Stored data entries
──────

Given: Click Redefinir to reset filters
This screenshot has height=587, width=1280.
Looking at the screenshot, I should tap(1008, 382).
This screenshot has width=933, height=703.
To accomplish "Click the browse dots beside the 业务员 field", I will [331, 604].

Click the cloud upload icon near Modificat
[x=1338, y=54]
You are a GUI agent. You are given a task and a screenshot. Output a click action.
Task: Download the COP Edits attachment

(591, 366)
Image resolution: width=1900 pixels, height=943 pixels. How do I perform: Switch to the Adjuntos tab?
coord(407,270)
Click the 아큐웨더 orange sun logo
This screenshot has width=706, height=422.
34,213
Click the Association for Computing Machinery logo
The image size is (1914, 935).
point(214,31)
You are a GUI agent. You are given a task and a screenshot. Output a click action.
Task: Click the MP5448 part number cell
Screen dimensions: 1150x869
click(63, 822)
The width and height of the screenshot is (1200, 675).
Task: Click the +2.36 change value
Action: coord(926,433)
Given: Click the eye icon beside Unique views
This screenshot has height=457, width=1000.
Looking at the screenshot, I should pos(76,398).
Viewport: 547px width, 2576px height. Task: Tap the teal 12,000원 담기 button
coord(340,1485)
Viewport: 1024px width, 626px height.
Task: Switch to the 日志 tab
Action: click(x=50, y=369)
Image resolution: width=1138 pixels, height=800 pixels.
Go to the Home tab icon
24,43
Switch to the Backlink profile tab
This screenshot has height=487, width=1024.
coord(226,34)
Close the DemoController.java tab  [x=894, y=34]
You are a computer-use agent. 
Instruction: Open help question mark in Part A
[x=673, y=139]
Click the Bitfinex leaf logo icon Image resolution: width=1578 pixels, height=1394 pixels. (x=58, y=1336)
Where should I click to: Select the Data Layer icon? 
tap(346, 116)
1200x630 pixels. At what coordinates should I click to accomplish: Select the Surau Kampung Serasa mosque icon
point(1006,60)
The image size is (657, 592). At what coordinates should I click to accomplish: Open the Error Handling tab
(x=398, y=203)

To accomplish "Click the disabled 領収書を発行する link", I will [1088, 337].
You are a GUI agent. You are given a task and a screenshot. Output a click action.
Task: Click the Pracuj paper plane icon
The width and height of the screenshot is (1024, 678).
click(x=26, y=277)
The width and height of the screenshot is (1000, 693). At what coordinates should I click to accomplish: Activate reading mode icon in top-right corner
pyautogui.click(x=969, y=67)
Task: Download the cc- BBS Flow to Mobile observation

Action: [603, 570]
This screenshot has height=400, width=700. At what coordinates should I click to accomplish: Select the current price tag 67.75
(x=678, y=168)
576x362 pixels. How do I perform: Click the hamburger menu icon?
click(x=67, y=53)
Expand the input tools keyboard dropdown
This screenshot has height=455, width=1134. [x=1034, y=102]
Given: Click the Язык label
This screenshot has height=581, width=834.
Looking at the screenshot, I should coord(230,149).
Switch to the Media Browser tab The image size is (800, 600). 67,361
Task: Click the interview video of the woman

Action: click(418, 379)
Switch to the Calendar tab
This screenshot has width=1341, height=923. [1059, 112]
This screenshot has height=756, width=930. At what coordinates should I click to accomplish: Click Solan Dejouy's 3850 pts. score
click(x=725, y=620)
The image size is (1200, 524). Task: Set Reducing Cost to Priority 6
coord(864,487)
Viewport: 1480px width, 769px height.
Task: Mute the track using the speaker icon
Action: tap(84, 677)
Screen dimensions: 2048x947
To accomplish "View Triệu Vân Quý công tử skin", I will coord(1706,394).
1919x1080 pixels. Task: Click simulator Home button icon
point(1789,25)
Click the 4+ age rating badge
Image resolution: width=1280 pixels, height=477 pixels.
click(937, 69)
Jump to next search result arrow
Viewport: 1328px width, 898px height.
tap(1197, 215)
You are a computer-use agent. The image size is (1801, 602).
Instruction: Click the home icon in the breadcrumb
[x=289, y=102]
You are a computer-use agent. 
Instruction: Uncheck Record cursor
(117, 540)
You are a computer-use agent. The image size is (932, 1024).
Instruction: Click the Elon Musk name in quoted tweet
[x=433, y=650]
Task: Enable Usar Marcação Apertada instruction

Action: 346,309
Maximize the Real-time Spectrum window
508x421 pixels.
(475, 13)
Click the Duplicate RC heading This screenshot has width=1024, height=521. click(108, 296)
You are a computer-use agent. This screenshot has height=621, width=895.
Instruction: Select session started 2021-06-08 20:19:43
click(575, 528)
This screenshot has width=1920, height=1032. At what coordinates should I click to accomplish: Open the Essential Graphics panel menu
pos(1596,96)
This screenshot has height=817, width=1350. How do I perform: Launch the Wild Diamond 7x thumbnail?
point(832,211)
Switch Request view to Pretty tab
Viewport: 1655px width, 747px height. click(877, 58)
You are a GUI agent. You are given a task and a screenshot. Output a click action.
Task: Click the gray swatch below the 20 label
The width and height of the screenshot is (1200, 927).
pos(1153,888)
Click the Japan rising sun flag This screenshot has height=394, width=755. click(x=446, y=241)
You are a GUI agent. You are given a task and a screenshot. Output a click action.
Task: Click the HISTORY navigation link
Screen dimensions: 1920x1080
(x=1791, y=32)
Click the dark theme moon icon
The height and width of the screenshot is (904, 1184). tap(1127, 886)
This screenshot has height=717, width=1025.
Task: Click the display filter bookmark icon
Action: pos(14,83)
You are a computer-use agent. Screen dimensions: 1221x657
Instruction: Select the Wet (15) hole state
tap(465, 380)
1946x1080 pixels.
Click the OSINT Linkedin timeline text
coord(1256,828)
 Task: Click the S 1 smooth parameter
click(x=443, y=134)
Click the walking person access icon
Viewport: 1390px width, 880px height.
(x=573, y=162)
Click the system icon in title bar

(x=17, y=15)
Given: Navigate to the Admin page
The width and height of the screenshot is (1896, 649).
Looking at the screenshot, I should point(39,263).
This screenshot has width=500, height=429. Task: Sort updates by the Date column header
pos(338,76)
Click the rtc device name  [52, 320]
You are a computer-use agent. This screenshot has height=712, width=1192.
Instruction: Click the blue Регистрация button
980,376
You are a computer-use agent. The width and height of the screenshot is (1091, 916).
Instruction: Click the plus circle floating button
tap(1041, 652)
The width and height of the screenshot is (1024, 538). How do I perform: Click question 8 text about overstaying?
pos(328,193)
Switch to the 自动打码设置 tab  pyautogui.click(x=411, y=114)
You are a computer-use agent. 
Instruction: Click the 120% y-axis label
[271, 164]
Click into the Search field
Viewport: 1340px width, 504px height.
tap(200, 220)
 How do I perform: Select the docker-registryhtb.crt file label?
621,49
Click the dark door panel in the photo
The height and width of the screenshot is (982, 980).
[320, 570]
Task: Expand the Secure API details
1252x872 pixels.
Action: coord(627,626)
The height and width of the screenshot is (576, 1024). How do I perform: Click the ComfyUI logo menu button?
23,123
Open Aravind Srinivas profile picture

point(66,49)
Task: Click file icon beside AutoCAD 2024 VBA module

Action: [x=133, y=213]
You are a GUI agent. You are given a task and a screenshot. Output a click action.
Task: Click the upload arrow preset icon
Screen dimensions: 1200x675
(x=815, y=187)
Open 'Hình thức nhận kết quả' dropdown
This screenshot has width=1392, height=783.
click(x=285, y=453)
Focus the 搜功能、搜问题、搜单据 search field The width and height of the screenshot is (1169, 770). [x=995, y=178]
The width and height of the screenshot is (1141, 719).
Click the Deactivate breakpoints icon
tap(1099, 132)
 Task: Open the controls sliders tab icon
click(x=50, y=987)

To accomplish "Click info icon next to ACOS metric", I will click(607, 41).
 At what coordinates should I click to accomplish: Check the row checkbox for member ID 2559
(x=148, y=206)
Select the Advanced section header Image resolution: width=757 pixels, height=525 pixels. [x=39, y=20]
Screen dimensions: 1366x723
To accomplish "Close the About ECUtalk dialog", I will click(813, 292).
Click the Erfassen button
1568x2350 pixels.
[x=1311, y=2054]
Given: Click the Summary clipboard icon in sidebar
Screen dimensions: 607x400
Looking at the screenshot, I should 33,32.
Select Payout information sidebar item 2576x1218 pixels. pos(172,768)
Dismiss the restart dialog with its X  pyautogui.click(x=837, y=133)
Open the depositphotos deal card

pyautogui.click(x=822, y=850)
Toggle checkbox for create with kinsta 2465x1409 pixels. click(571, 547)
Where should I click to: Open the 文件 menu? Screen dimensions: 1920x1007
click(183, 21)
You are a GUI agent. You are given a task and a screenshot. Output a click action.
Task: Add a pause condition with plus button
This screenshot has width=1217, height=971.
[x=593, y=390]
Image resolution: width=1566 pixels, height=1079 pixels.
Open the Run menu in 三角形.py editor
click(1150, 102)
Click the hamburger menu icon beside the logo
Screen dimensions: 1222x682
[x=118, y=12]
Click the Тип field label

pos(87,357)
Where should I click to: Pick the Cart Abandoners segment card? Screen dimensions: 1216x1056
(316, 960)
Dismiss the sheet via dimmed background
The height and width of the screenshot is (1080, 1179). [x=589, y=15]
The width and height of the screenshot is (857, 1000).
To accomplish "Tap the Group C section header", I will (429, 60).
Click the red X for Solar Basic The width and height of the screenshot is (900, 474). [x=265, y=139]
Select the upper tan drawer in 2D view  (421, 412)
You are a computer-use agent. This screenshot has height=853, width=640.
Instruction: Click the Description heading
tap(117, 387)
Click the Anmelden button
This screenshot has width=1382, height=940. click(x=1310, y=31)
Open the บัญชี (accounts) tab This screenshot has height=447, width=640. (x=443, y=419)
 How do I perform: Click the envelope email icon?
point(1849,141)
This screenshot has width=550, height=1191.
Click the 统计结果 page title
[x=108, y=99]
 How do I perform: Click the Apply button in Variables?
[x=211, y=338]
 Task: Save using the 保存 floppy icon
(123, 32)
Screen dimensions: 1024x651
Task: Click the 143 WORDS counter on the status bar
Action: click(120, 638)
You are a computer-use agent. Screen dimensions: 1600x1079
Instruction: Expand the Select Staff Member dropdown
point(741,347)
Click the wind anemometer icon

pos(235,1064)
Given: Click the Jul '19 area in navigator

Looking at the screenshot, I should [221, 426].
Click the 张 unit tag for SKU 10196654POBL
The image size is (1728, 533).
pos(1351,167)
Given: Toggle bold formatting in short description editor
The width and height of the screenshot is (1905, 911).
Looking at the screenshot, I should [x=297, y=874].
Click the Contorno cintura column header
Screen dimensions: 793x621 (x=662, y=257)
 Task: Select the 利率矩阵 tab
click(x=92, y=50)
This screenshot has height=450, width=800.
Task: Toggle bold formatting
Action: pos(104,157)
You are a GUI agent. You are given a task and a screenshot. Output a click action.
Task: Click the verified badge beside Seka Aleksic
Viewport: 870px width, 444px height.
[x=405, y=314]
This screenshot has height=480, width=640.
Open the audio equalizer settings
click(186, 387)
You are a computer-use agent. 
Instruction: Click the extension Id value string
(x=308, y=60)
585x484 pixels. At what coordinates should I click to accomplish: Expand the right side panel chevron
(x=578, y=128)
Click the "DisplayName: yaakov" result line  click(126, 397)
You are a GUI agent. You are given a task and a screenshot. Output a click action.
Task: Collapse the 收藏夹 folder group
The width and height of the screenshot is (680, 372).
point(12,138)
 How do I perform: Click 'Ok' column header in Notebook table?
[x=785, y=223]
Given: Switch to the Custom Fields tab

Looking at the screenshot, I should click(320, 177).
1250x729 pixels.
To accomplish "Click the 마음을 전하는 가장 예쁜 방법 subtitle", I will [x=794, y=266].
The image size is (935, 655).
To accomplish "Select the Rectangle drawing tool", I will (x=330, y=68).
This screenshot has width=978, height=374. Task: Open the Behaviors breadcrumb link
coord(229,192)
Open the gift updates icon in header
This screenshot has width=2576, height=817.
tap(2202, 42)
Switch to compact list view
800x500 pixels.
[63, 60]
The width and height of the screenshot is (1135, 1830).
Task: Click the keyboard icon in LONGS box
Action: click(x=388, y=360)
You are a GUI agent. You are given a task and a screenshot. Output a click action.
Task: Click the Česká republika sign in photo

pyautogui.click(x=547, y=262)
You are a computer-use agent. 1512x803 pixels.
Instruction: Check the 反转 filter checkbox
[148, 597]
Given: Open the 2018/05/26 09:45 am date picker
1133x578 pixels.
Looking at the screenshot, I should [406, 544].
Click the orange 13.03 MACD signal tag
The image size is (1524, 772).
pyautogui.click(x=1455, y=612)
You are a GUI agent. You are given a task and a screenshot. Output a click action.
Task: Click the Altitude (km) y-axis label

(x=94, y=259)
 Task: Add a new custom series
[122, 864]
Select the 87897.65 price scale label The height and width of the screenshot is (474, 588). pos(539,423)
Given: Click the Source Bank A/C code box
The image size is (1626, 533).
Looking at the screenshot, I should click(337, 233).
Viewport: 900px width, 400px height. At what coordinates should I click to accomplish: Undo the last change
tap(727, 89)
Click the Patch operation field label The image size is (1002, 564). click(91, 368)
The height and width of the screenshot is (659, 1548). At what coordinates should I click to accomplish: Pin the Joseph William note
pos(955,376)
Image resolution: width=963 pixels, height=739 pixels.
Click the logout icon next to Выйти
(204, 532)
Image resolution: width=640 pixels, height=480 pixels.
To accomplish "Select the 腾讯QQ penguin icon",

──────

◆ PROBLEM DESCRIPTION
Only one stretch of the data above is needed. Restate it word for word, from the line containing "The height and width of the screenshot is (659, 1548)." through the line containing "Image resolution: width=640", both ends included.

◆ SOLUTION FOR THIS TASK
The height and width of the screenshot is (659, 1548). At what coordinates should I click to accomplish: Pin the Joseph William note
pos(955,376)
Image resolution: width=963 pixels, height=739 pixels.
Click the logout icon next to Выйти
(204, 532)
Image resolution: width=640 pixels, height=480 pixels.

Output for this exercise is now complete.